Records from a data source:
▶
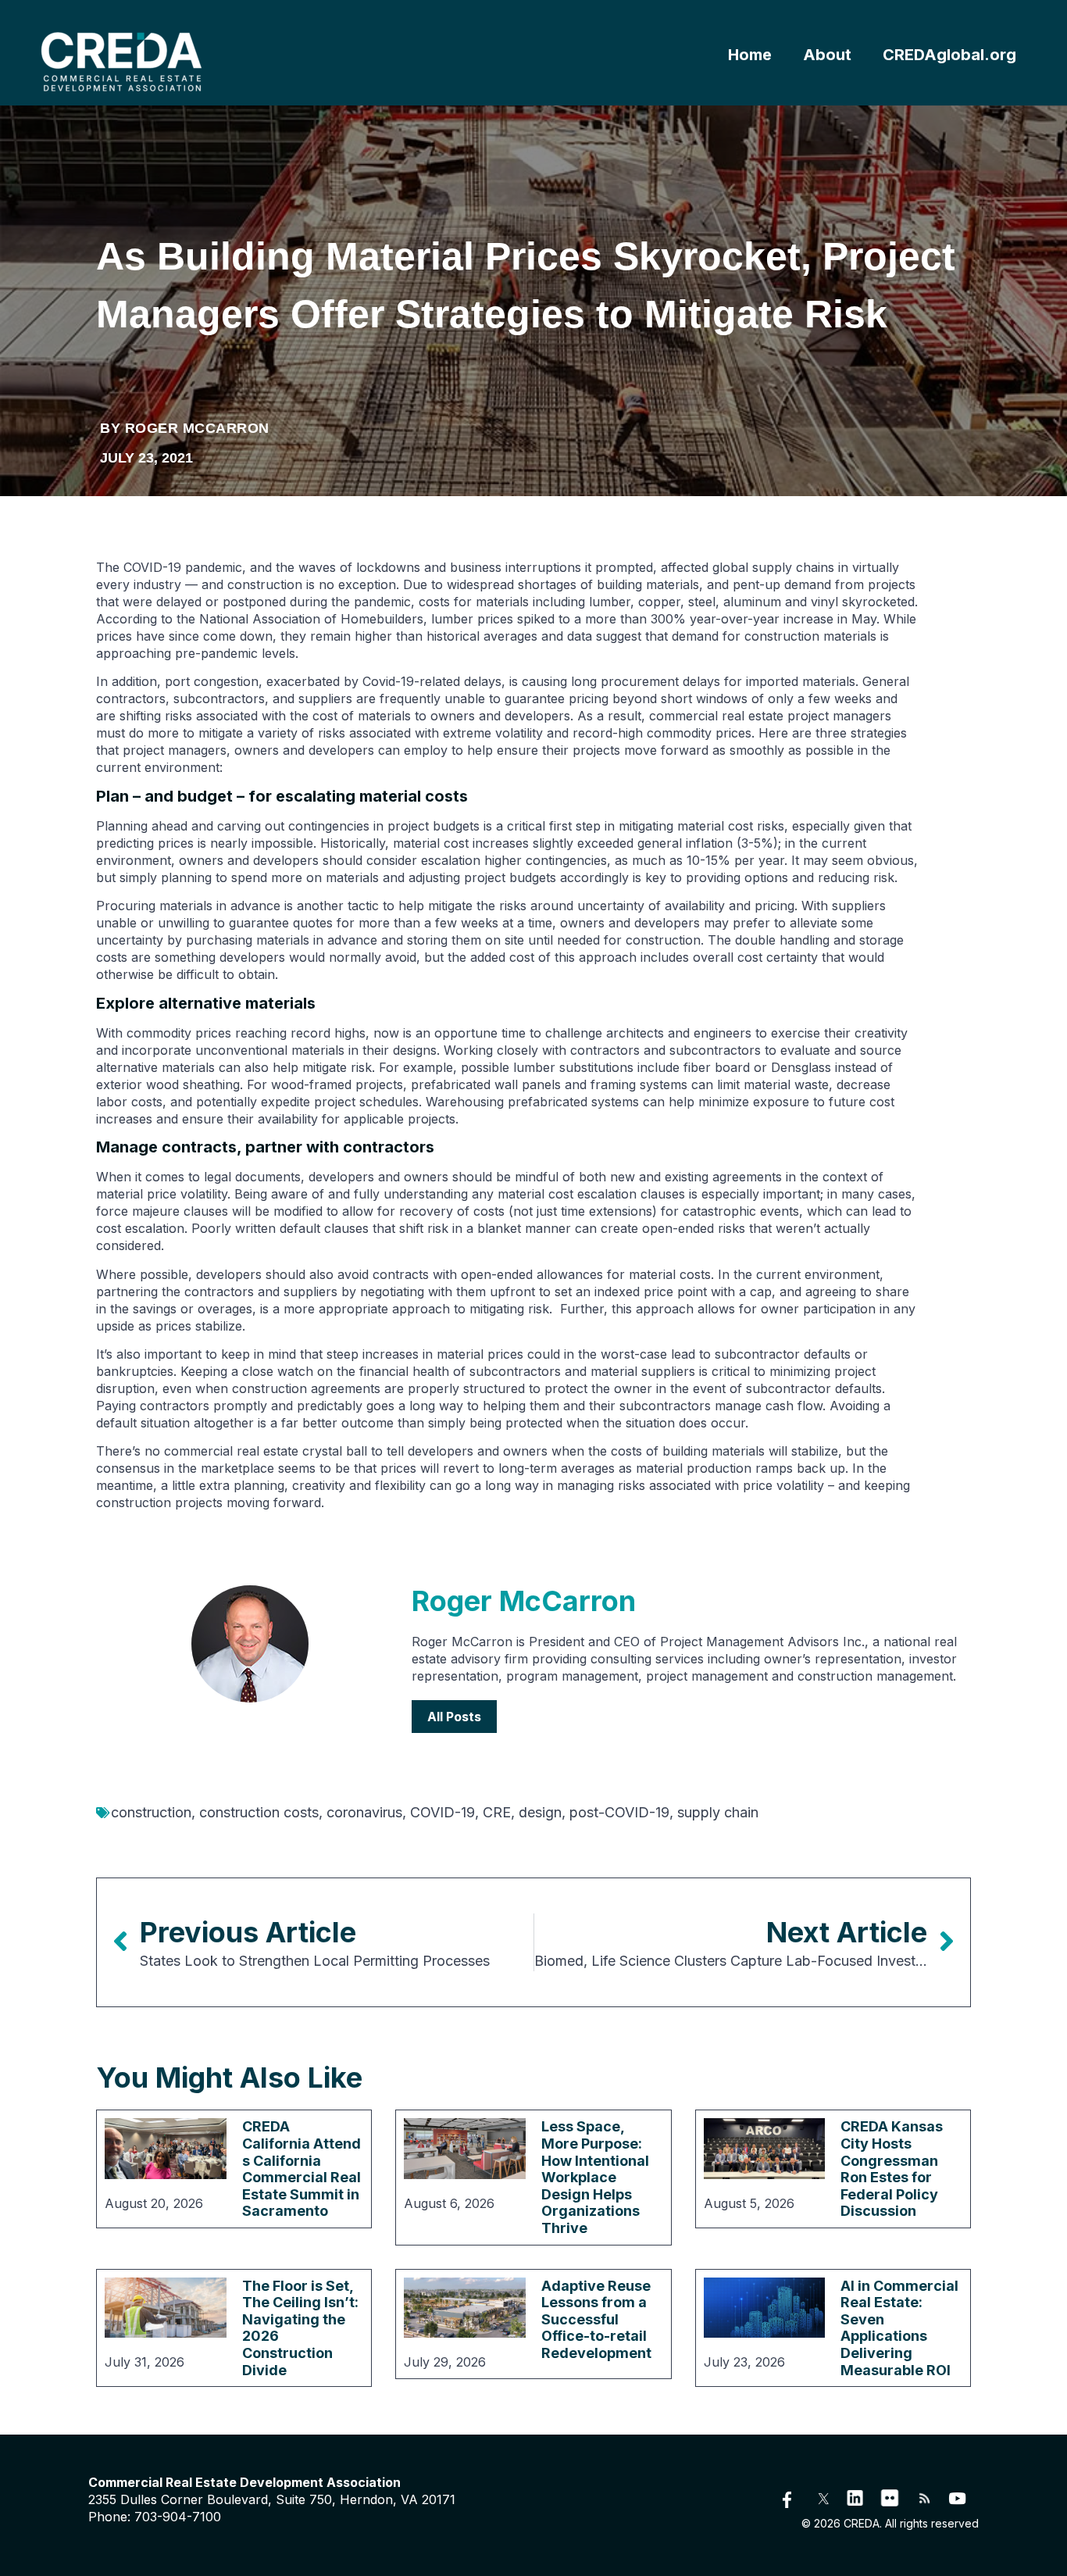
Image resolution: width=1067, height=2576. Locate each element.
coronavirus (364, 1812)
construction (151, 1812)
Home (750, 54)
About (827, 54)
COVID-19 (442, 1812)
◀
## YOUR OBJECTIVE
The records above must be copied exactly, with no pictures carried over.

## ANSWER FOR THIS EXERCISE
Image resolution: width=1067, height=2576. Locate each element.
coronavirus (364, 1812)
construction (151, 1812)
Home (750, 54)
About (827, 54)
COVID-19 (442, 1812)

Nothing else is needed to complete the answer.